Can I distill ChatGPT for my company’s internal use without violating OpenAI’s ToS?

Probably not. OpenAI’s terms prohibit using API outputs to train models that “replicate or compete with” their services. Internal use might fly under the radar, but there’s no safe harbor. Safer move: use OpenAI’s own distillation pipeline or distill an open model like LLaMA.

How is distillation different from fine-tuning?

Fine-tuning adapts a pre-trained model to your data – you’re teaching it new facts or formats. Distillation compresses a larger model’s behavior into a smaller one – you’re teaching it to imitate without adding new knowledge. You can combine them: distill first to get a small model, then fine-tune on your specific data. Some teams do exactly that, especially when they need both efficiency and domain specialization. For example, you might distill GPT-4o into a 7B model to capture its reasoning style, then fine-tune that 7B model on your company’s support tickets to handle your specific product terminology.

Why did Anthropic and OpenAI wait until February 2026 to accuse DeepSeek if they detected this in 2025?

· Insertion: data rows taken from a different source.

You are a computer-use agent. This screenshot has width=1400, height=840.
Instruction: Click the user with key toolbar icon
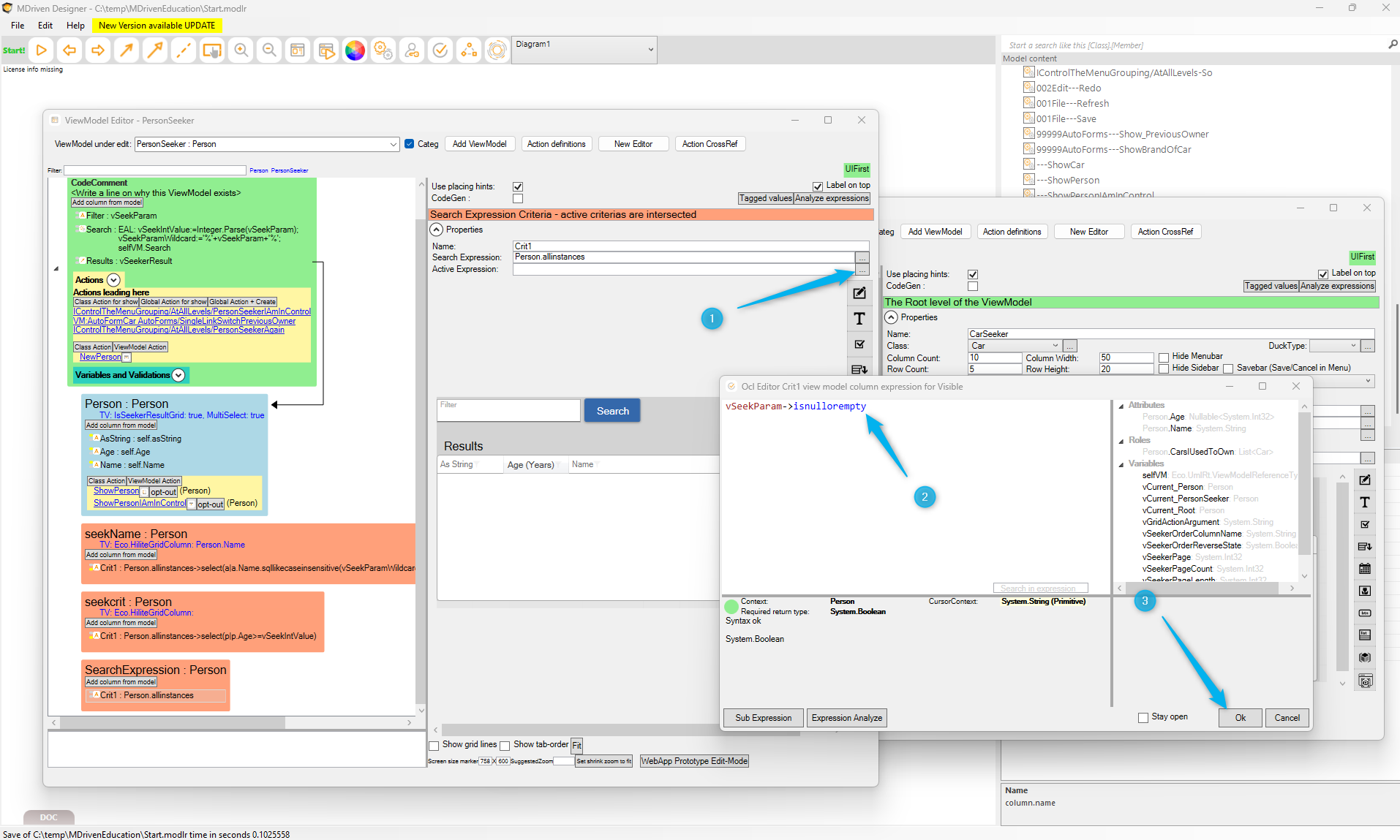412,50
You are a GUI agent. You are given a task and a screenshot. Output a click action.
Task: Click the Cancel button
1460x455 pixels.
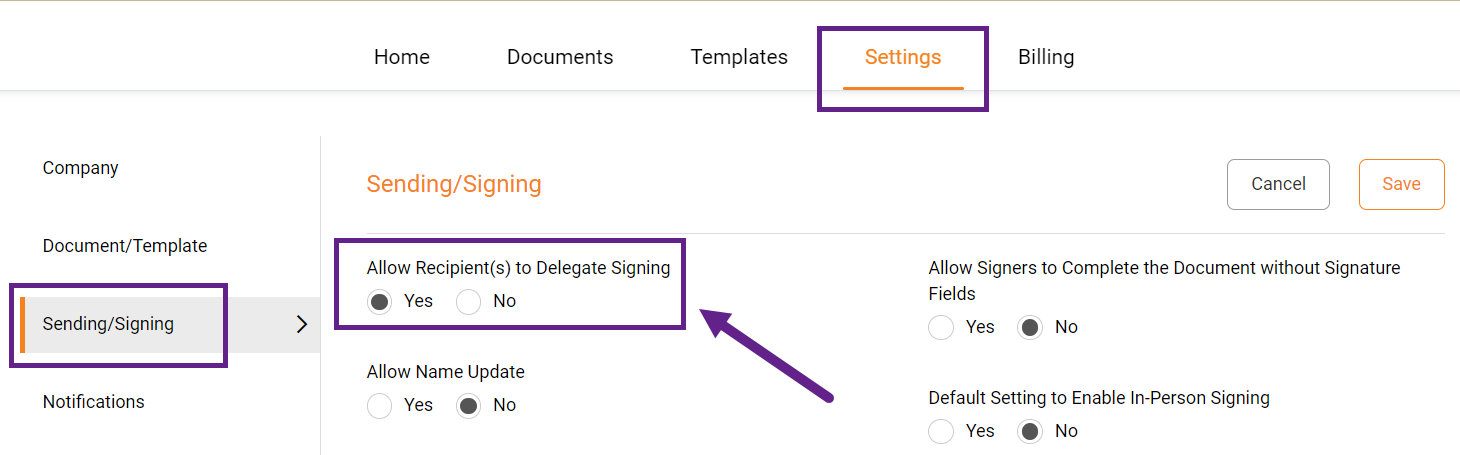[x=1278, y=184]
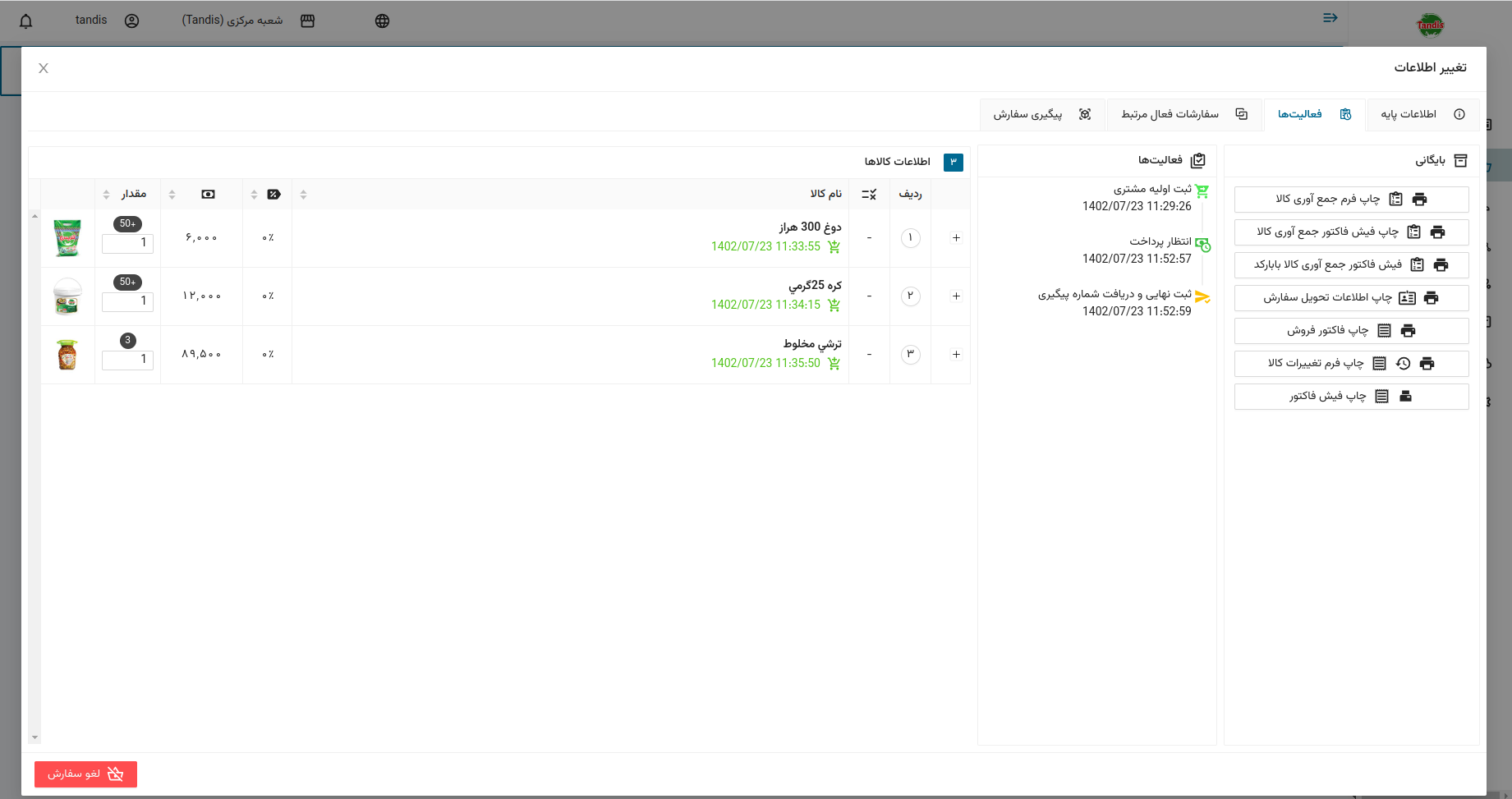Open the پیگیری سفارش tab
Viewport: 1512px width, 799px height.
[1041, 114]
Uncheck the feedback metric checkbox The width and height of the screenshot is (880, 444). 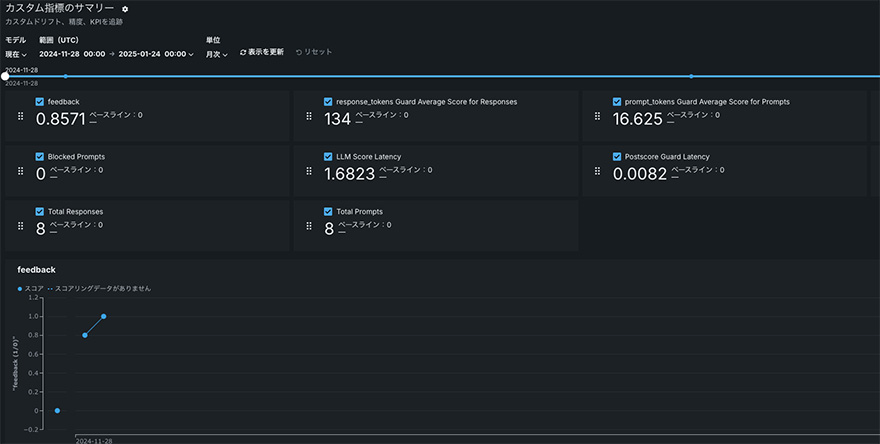pyautogui.click(x=40, y=102)

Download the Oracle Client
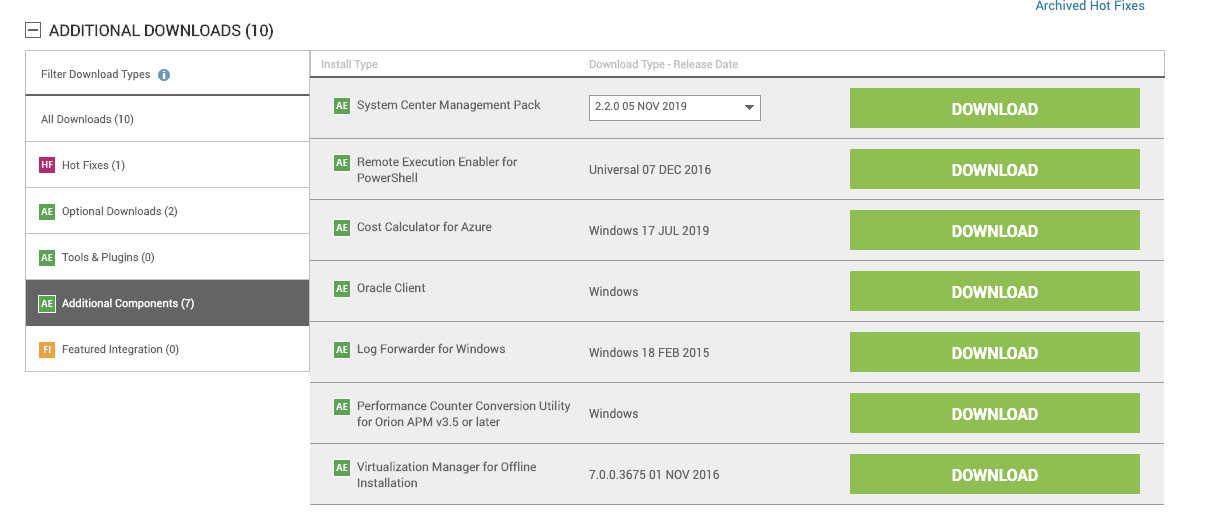coord(994,292)
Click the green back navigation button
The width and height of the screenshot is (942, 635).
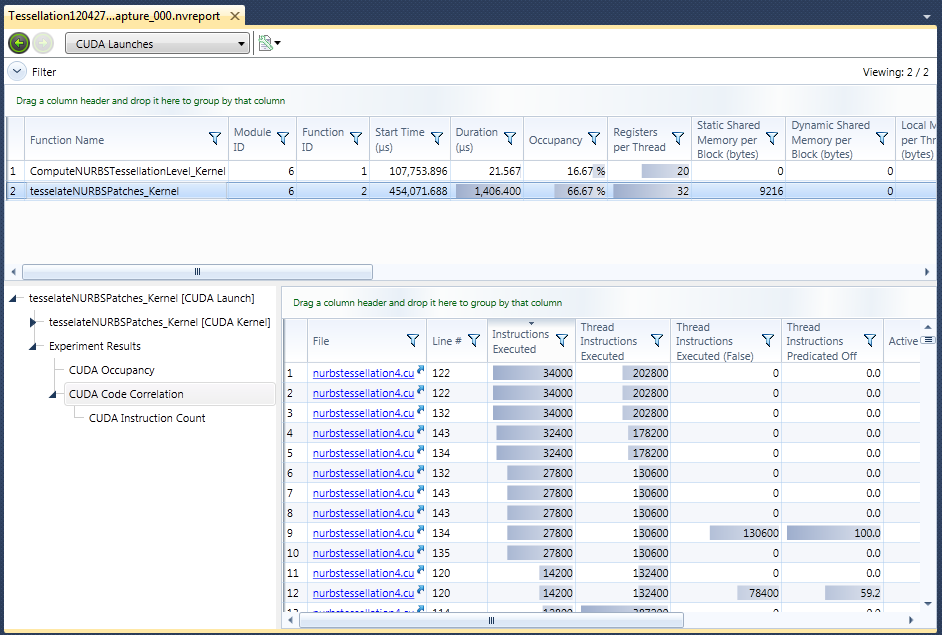[x=19, y=43]
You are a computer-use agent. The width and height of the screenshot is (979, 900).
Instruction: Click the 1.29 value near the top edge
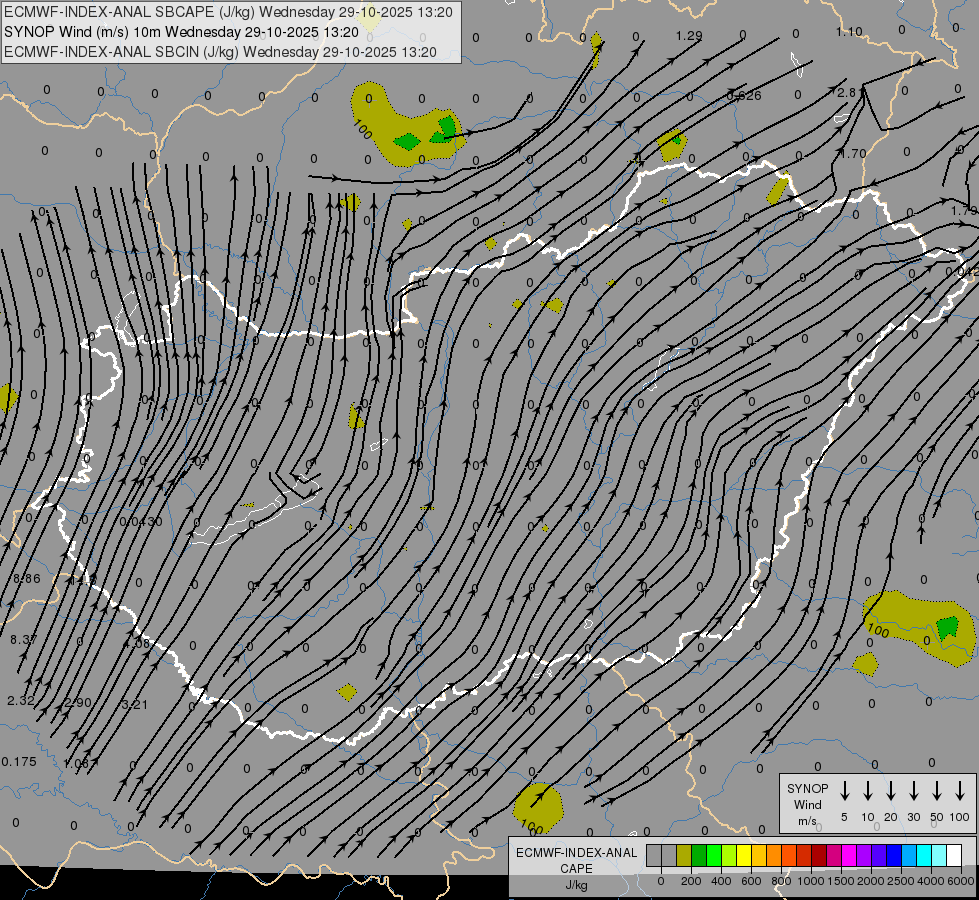pos(689,36)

OpenAI started investigating right after DeepSeek R1 launched (January 2025). Public accusations came a year later. Likely strategic – DeepSeek’s success had already challenged US export controls on AI chips, and companies wanted policy backing before escalating. Some analysts suggest the timing was about justifying stricter chip restrictions and securing government support. The technical violation might be real, but the response is geopolitical. (Also worth asking: if this was truly an urgent security threat, why sit on it for 12 months?)